*Input for this task*

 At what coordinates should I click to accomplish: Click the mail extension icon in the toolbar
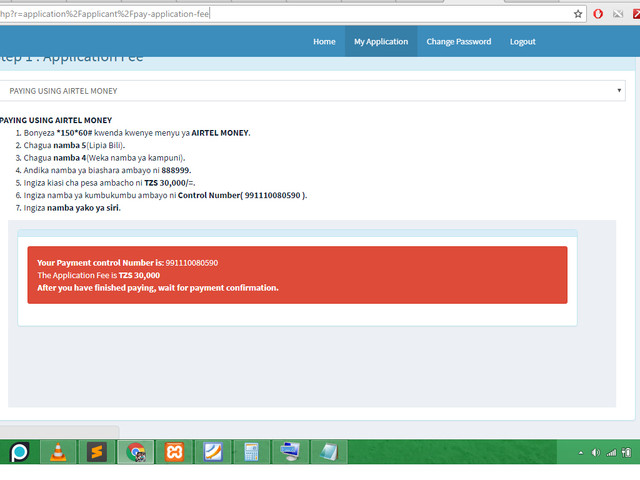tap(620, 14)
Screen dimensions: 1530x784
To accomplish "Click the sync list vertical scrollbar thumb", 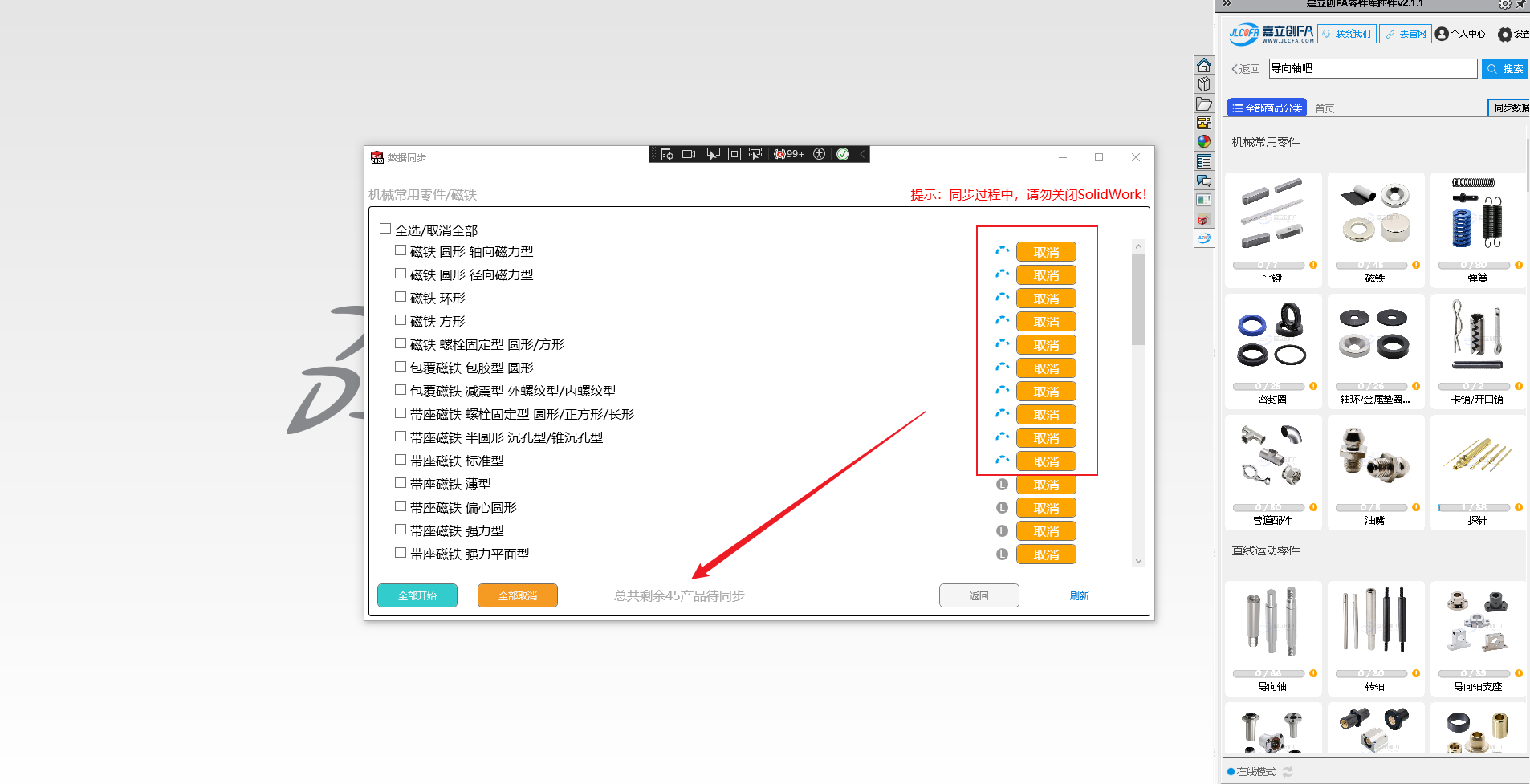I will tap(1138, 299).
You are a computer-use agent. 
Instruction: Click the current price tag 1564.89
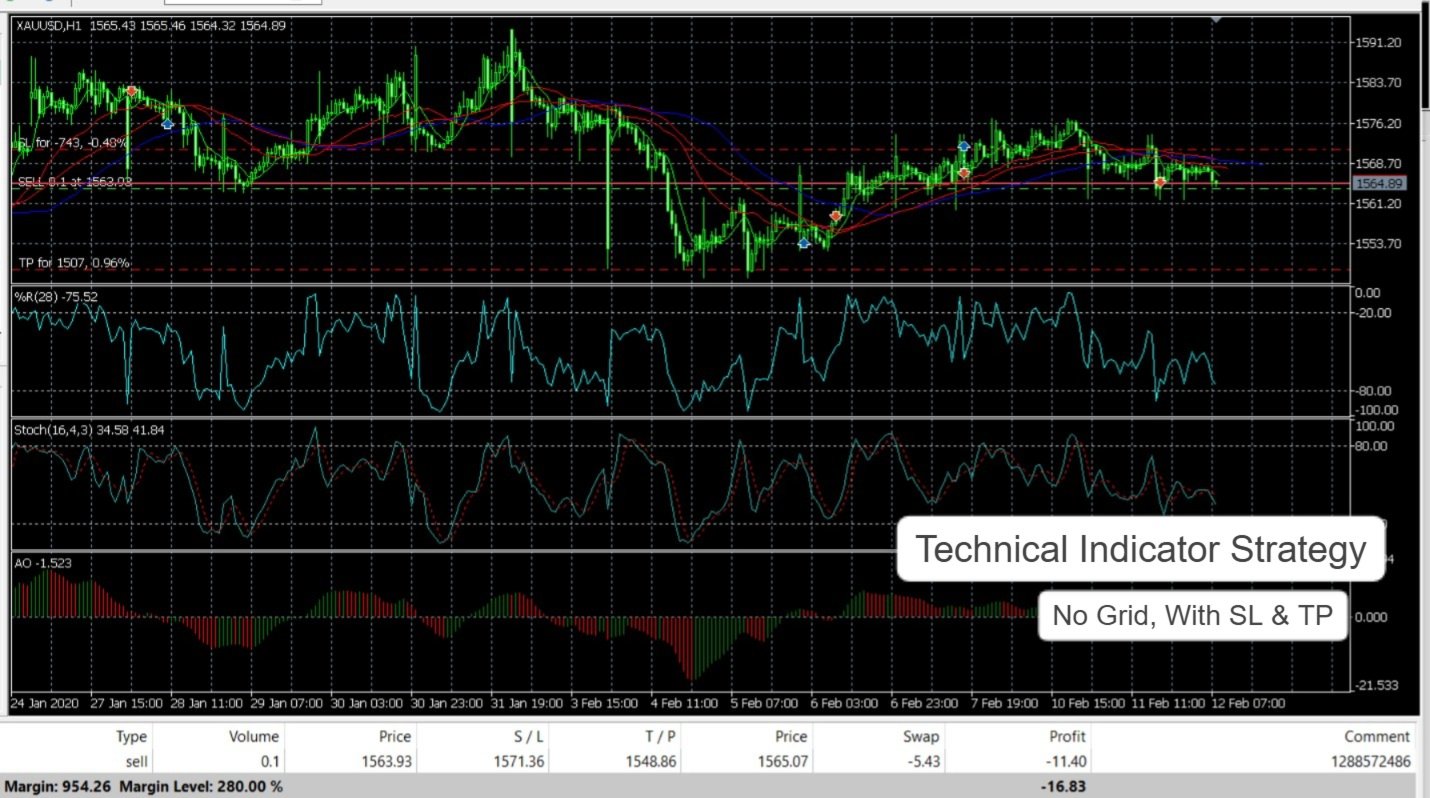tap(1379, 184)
---
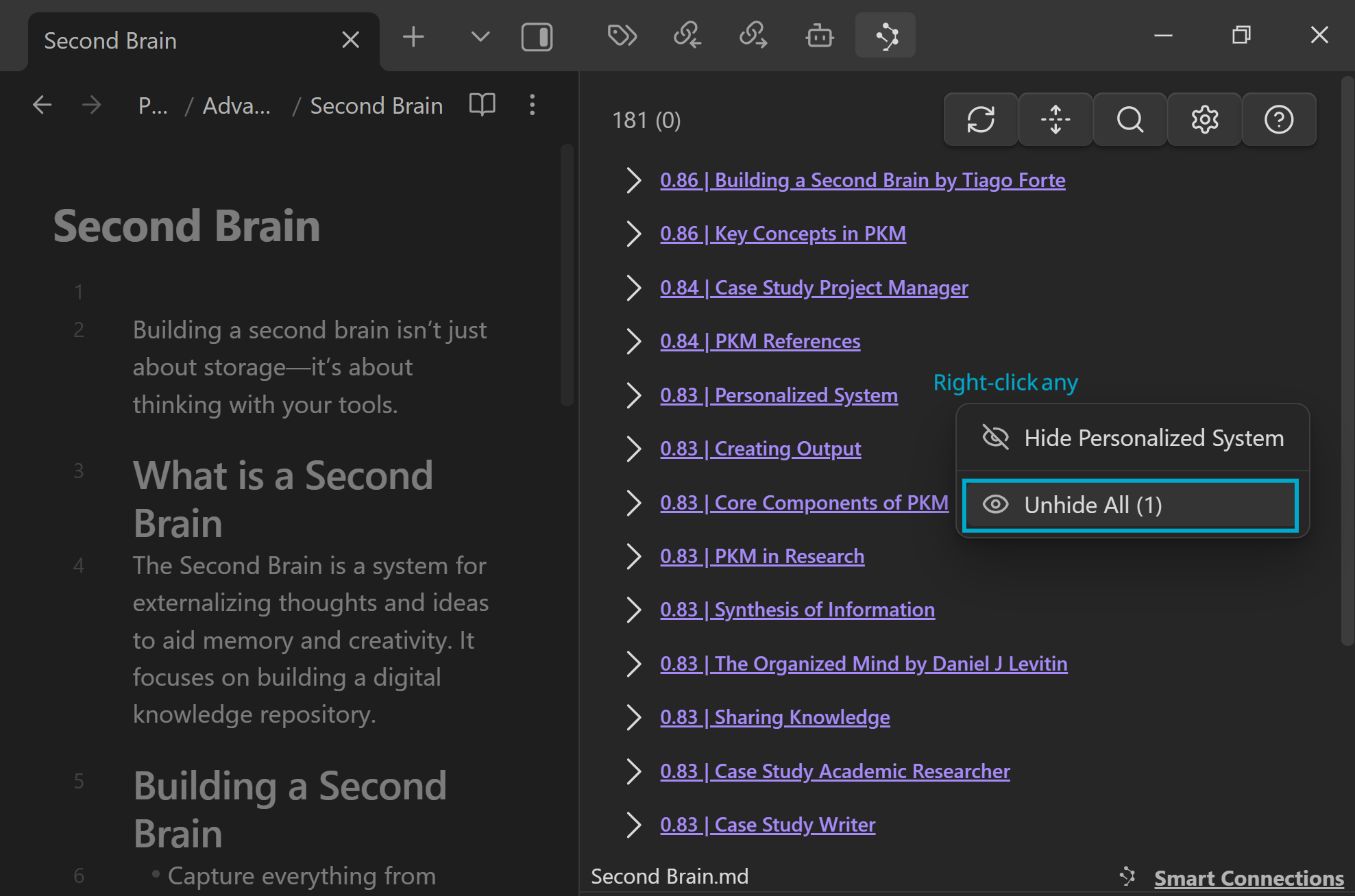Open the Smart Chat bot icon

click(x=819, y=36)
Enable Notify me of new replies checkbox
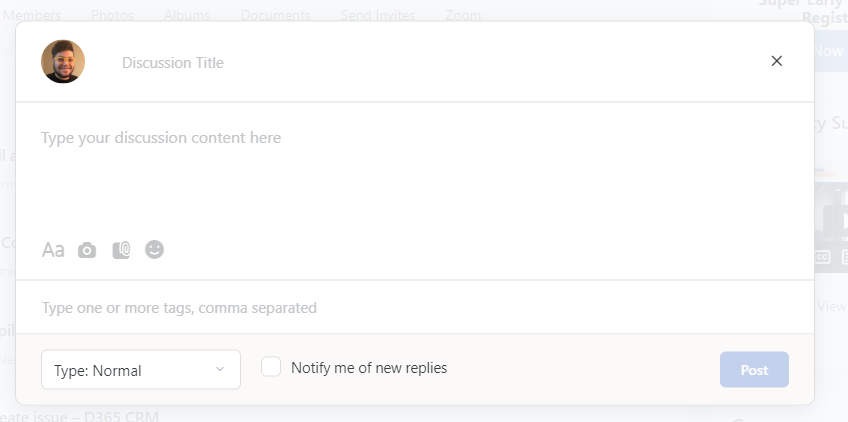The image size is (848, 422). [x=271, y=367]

*Short exercise*
Starting with the line that contains "You are a computer-use agent." and going on through the line that contains "tap(1379, 184)", rewrite the items as a numbered list with blank lines omitted. Leave the pictures out of your list.

*Exercise solution*
1. You are a computer-use agent. 
2. Instruction: Click the current price tag 1564.89
3. tap(1379, 184)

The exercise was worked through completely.